Friday, December 08, 2006

Northbound onto Torres del Paine

'This sign just about sums it up, apparently there are no palm trees in Patagonia 'cause they were all blown over to Africa'


To cut a boring story short, we left Ushuaia the next day and managed to make the ferry to Punta Arenas with 15 minutes to spare. Thank god as the next ferry was in two days time.
The highlight of Punta Arenas was finding Milo for sale in the supermarket (Peanut butter would have been better but Milo wasn't bad) and now Mike is converted.
Back to Rio Gallegos to pick up some tyres with the hope of giving this Argentinian town a second chance. No such luck. Still a grumpy 'ol town. And we manage to escape by 5pm the following day. A bit late to be leaving town but we wanted to get as far away from there as quickly as possible.
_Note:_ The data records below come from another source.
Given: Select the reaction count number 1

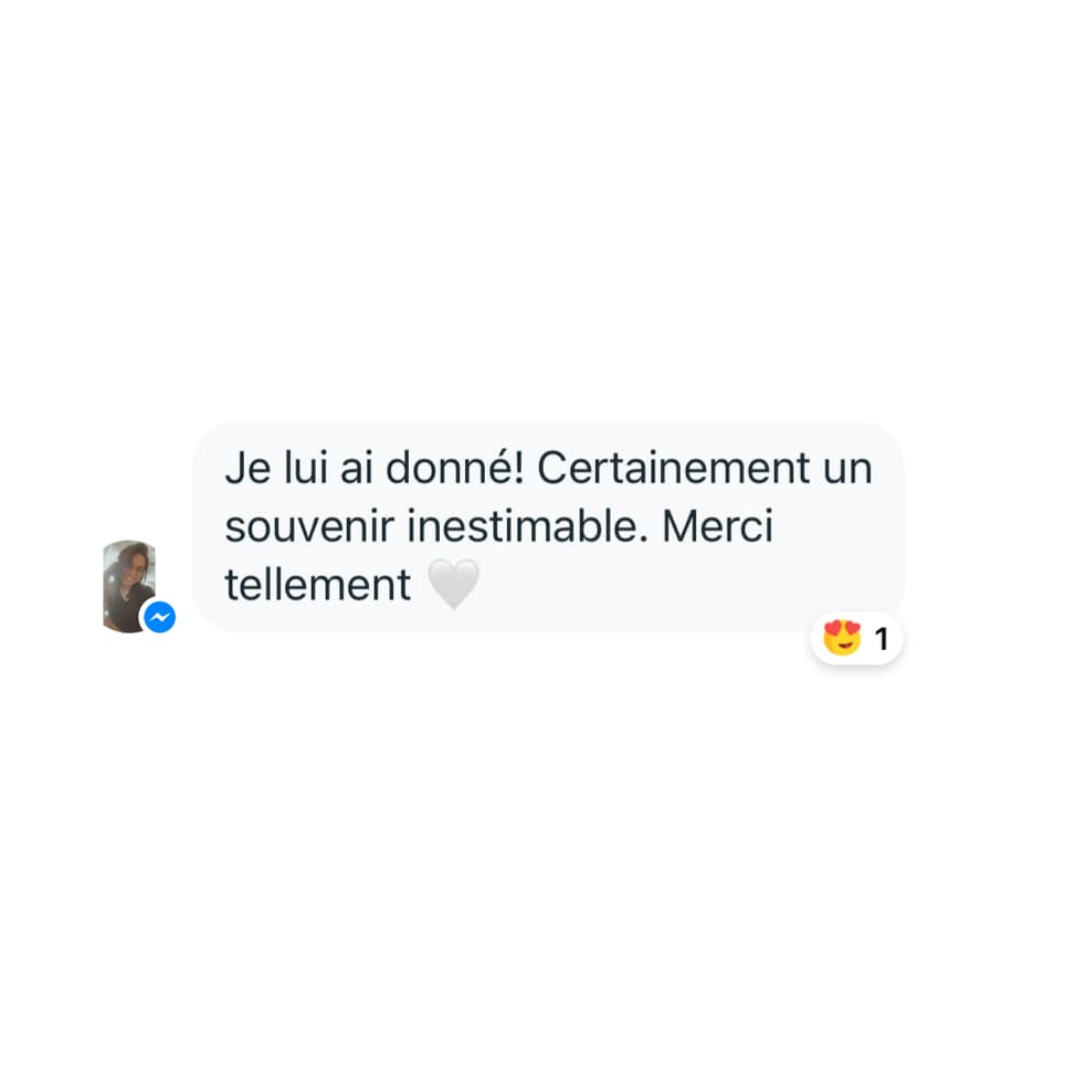Looking at the screenshot, I should point(882,639).
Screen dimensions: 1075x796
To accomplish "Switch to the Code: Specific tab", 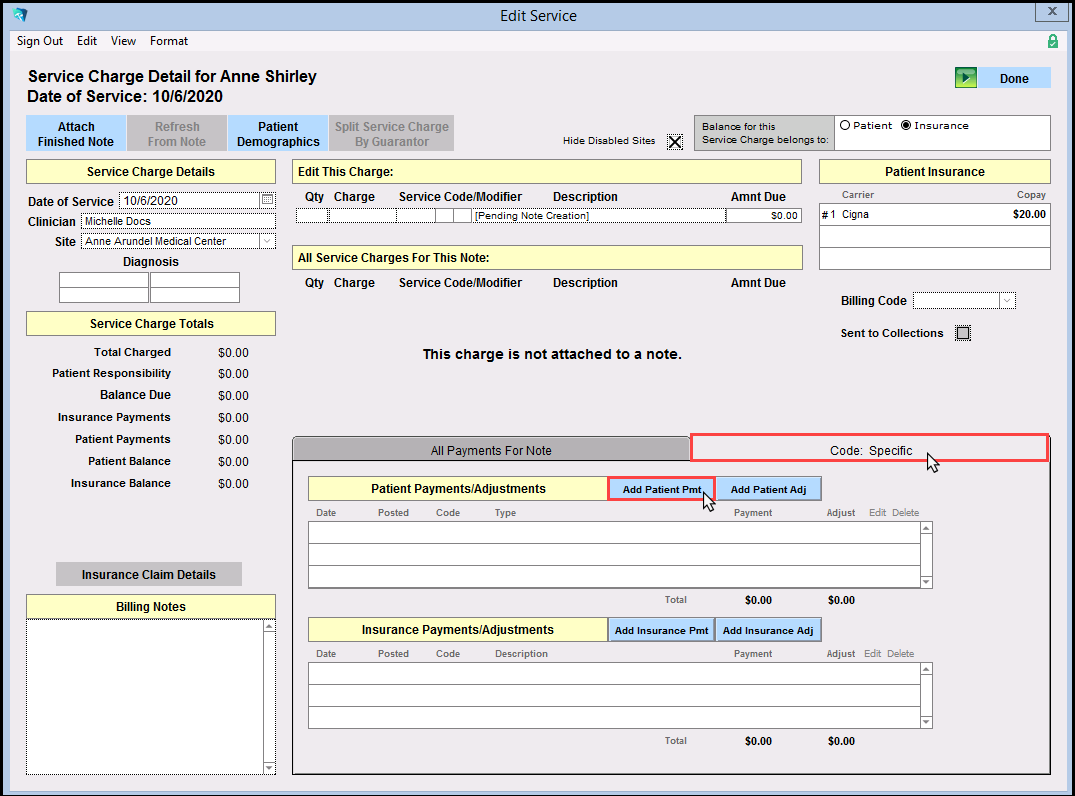I will tap(870, 450).
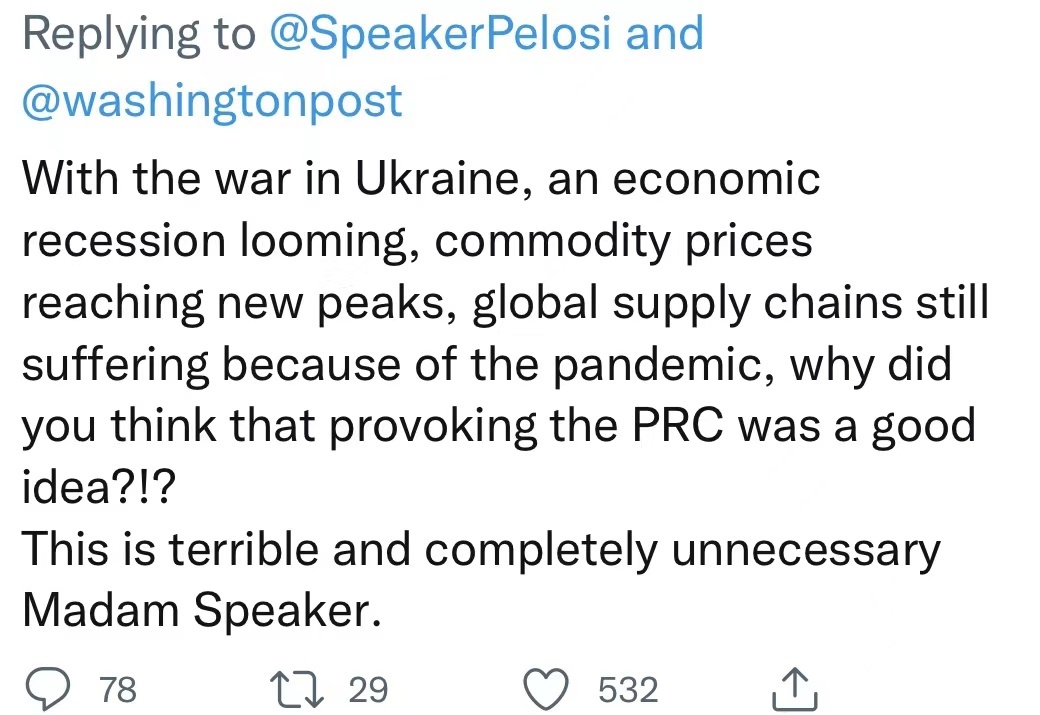
Task: Like the tweet with the heart icon
Action: [x=546, y=689]
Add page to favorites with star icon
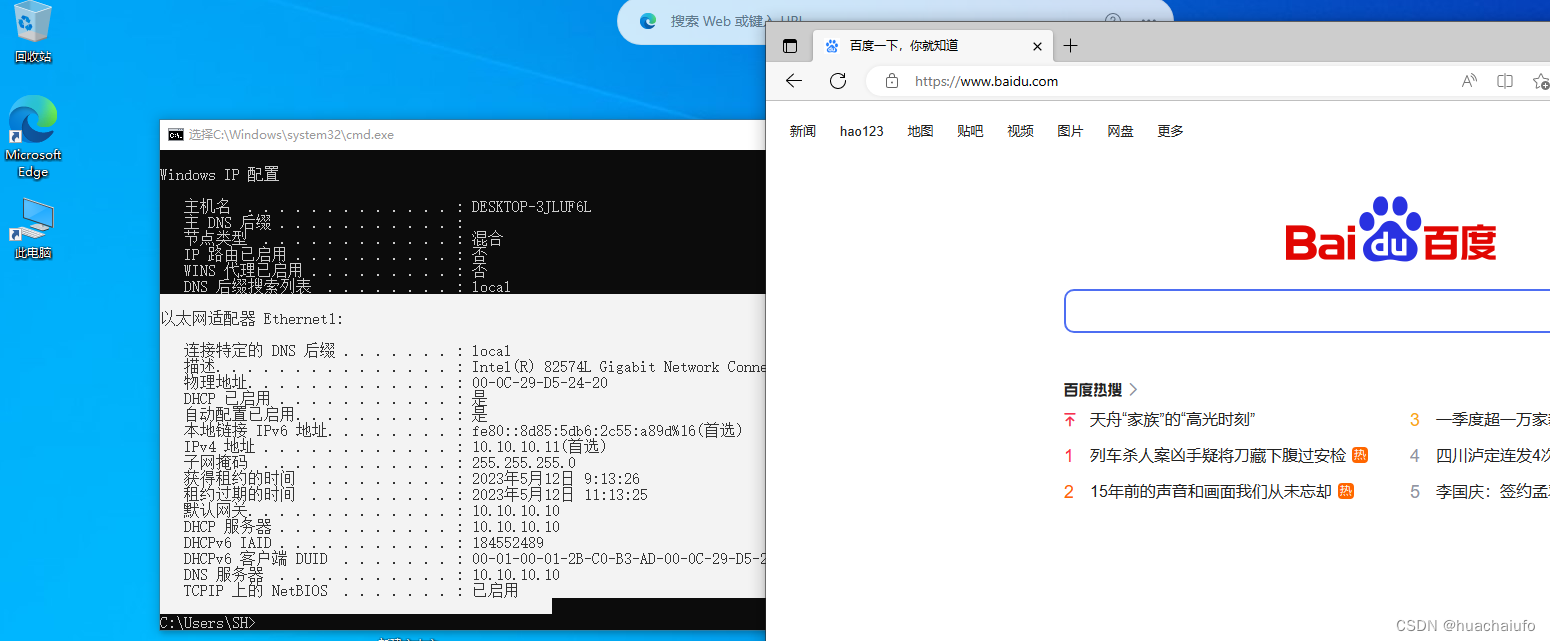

Next stop, Torres del Paine. This is our first real taste of just how money orientated the Chileans can be. 15GBP each to enter the National Park, then a 92km ride on the worst ripio we have ridden, just to reach one of the few campsites that we don't have to pay to use. (And you have to camp in a designated campsite) It was out of principle that I was heading for the free camp. 15 quid, just to look at some mountains. Unfortunately it started to rain. And the free campsite was actually another half hour walk, in motorcyle kits, from where we had to park the bikes.

'Our Refugio in the rain'


Torres del Paine's saving grace for us was that it stopped raining in the morning. Which put us in slightly better moods, although we still had 92km of horrible roads to ride (at least without the rain we would be able to see where we were riding). No rain also meant no clouds, so we could at least see the god damn mountains that we had riden so far to see.